(UnitedVoice.com) – President Joe Biden is known as a “Walking Gaffe Machine.” The POTUS constantly misspeaks or makes embarrassing remarks. The nickname has followed him throughout his career in politics. It seems some of that is rubbing off on Vice President Kamala Harris.
There’s currently a debate in the country and courts about whether mifepristone, one of two drugs that work together to terminate pregnancies, should remain legal. Fox News reported that Harris spoke about the drug in an interview on April 21, with Noticias Telemundo’s Vanessa Hauc. During the conversation, the vice president made up an entire government agency when she said the abortion pill “was approved 20 years ago by the Federal Drug Administration.” Clearly, she misspoke, but the media called her out for the gaffe.
The drug was actually approved by the Food and Drug Administration (FDA) in 2000.
Kamala Harris refers to the "Federal Drug Administration," which does not exist pic.twitter.com/m9SB48icKi
— RNC Research (@RNCResearch) April 22, 2023
The same night the interview aired, the Supreme Court upheld the FDA’s decades-old approval of mifepristone.
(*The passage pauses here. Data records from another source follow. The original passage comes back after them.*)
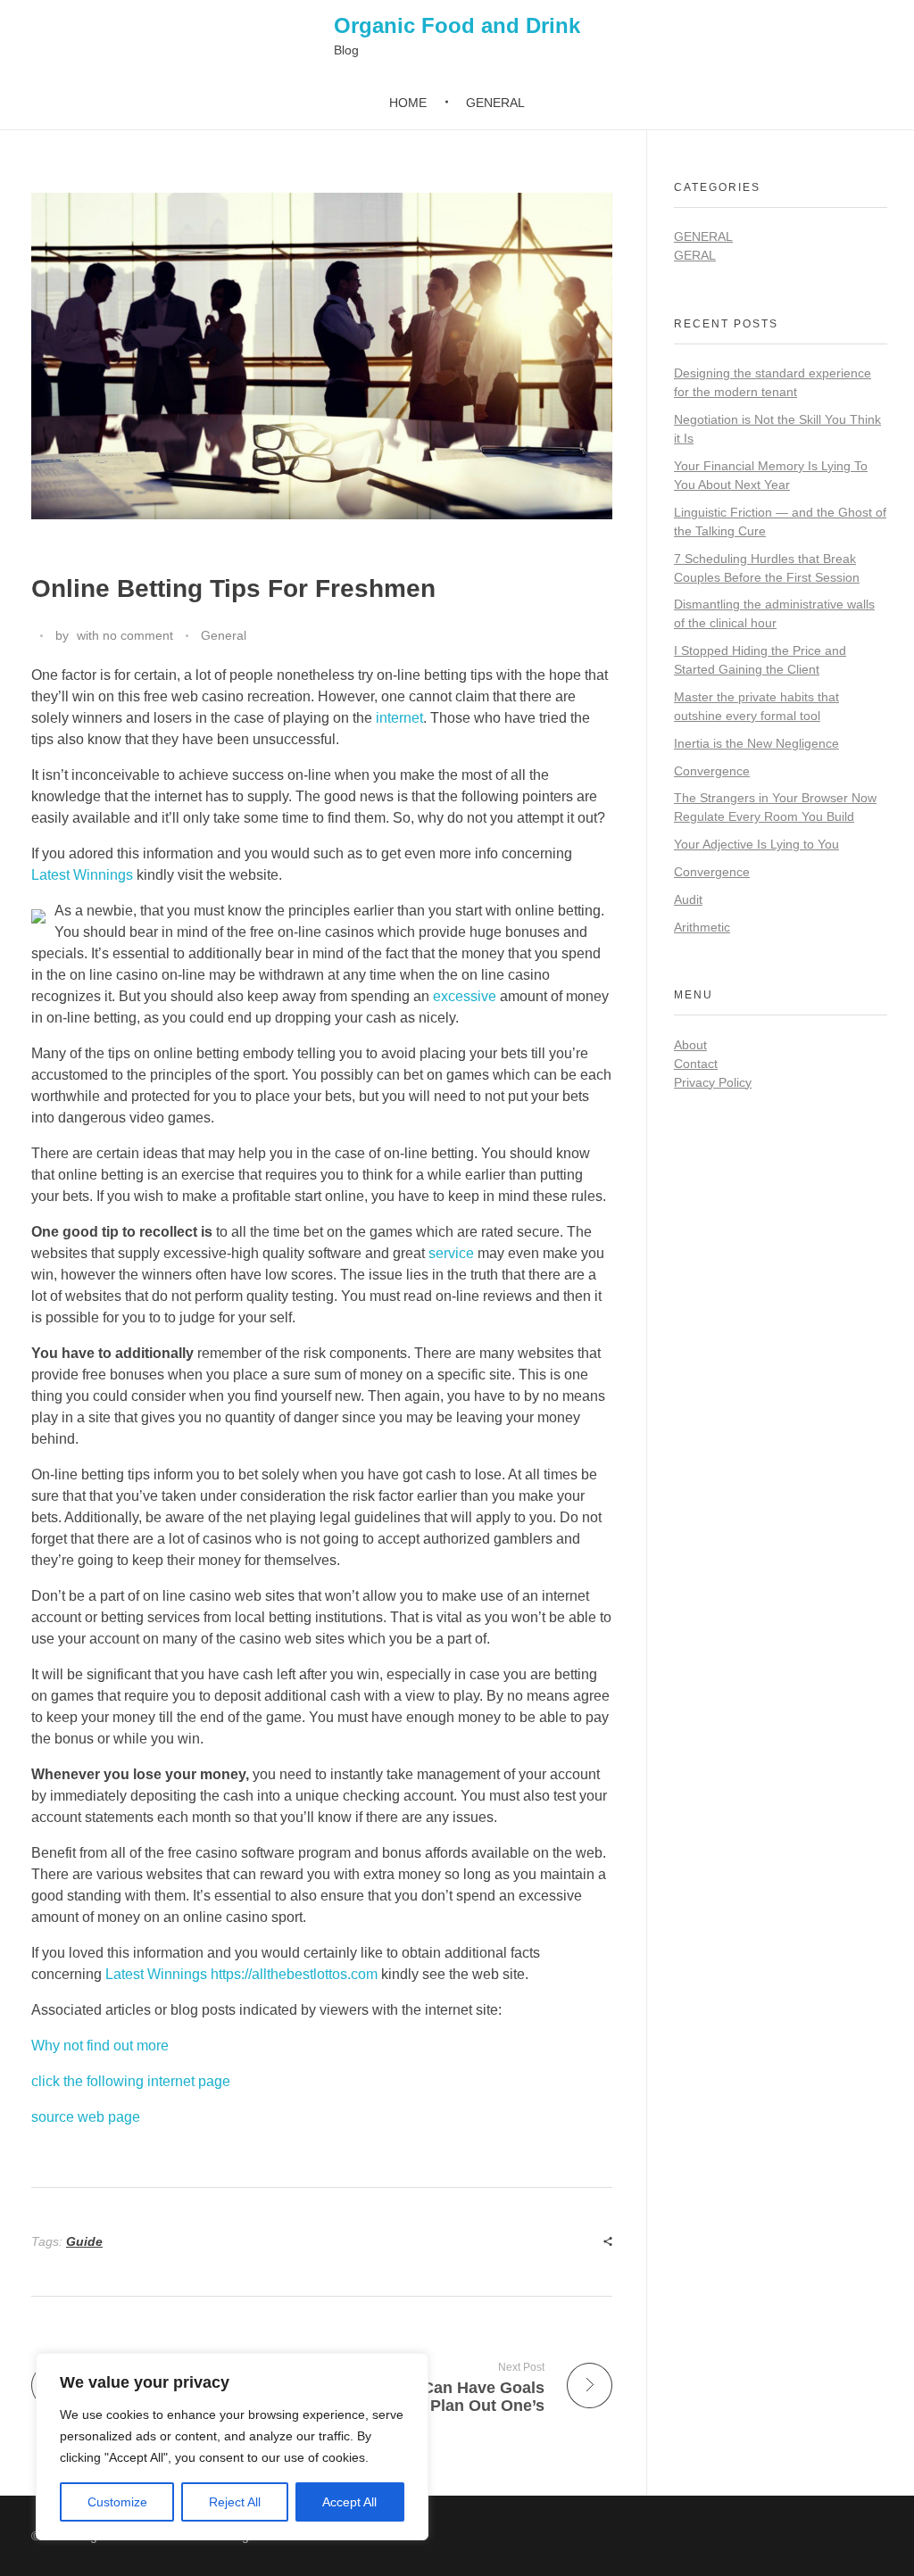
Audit (688, 899)
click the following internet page (130, 2081)
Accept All (349, 2502)
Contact (696, 1063)
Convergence (712, 771)
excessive (464, 996)
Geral (695, 255)
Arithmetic (702, 927)
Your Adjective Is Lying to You (756, 844)
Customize (117, 2502)
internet (399, 717)
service (451, 1253)
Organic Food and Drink (457, 25)
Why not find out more (100, 2045)
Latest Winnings (82, 874)
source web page (85, 2117)
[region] (232, 2446)
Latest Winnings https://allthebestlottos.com (241, 1974)
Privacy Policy (713, 1082)
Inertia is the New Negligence (756, 743)
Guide (84, 2241)
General (223, 635)
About (690, 1045)
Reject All (235, 2502)
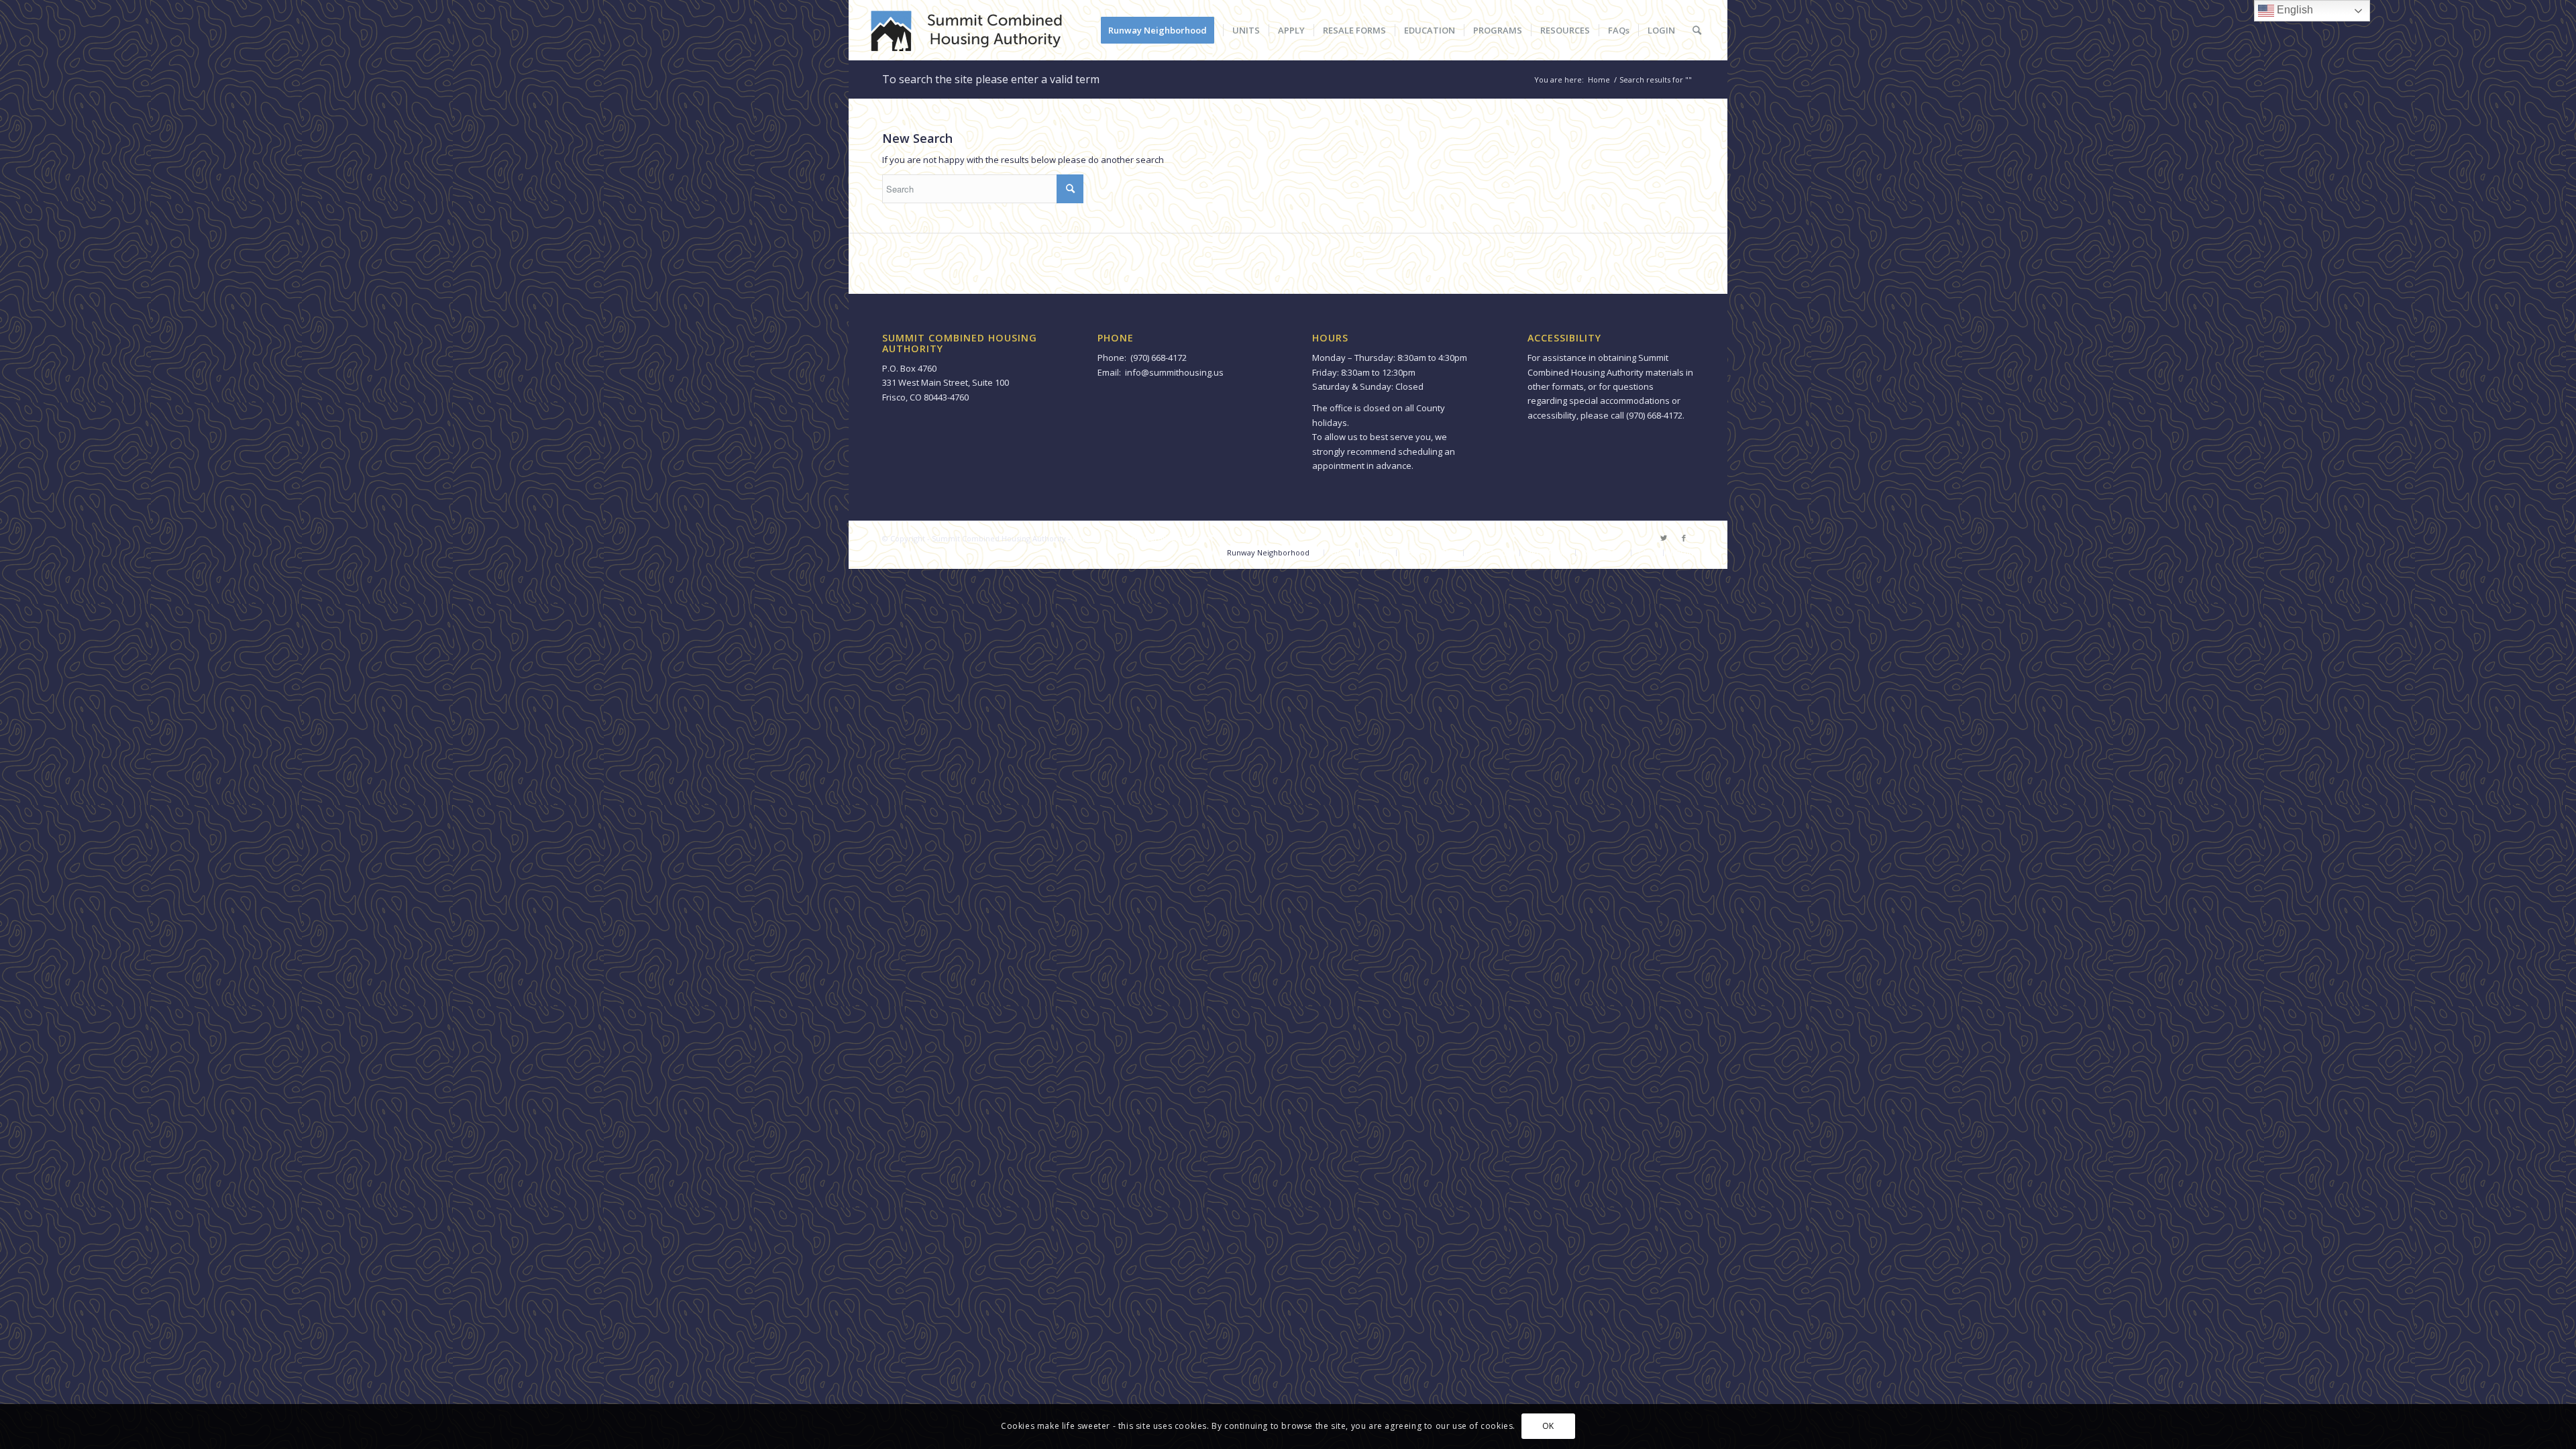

There was a question about whether it would remain legal while a court case wound through the lower courts after a Texas judge invalidated the agency’s approval of the medication.
BREAKING: Supreme Court stays order banning mifepristone. This means mifepristone remains 100% legal and accessible in states where it is legal.
Thomas and Alito dissent.https://t.co/Fmn64gkbOS pic.twitter.com/Vv9HqB1PbB
— Mark Joseph Stern (@mjs_DC) April 21, 2023
After the high court’s decision was made public, Harris released a statement on Twitter. She said the administration was happy about the high court’s ruling and promised their “fight to defend reproductive freedom continues.” She went on to say they will continue to defend the FDA’s (she did not try to say the whole agency’s name this time) “ability to approve safe and effective drugs.”
Opponents of the drug have argued against the FDA’s updated rules which allow for wider access to the medication, including not requiring doctors to prescribe it and allowing pharmacies to mail it to patients. The medication is used in more than half of the abortions around the country. Restricting it or getting its FDA approval revoked would be a major win for the pro-life movement.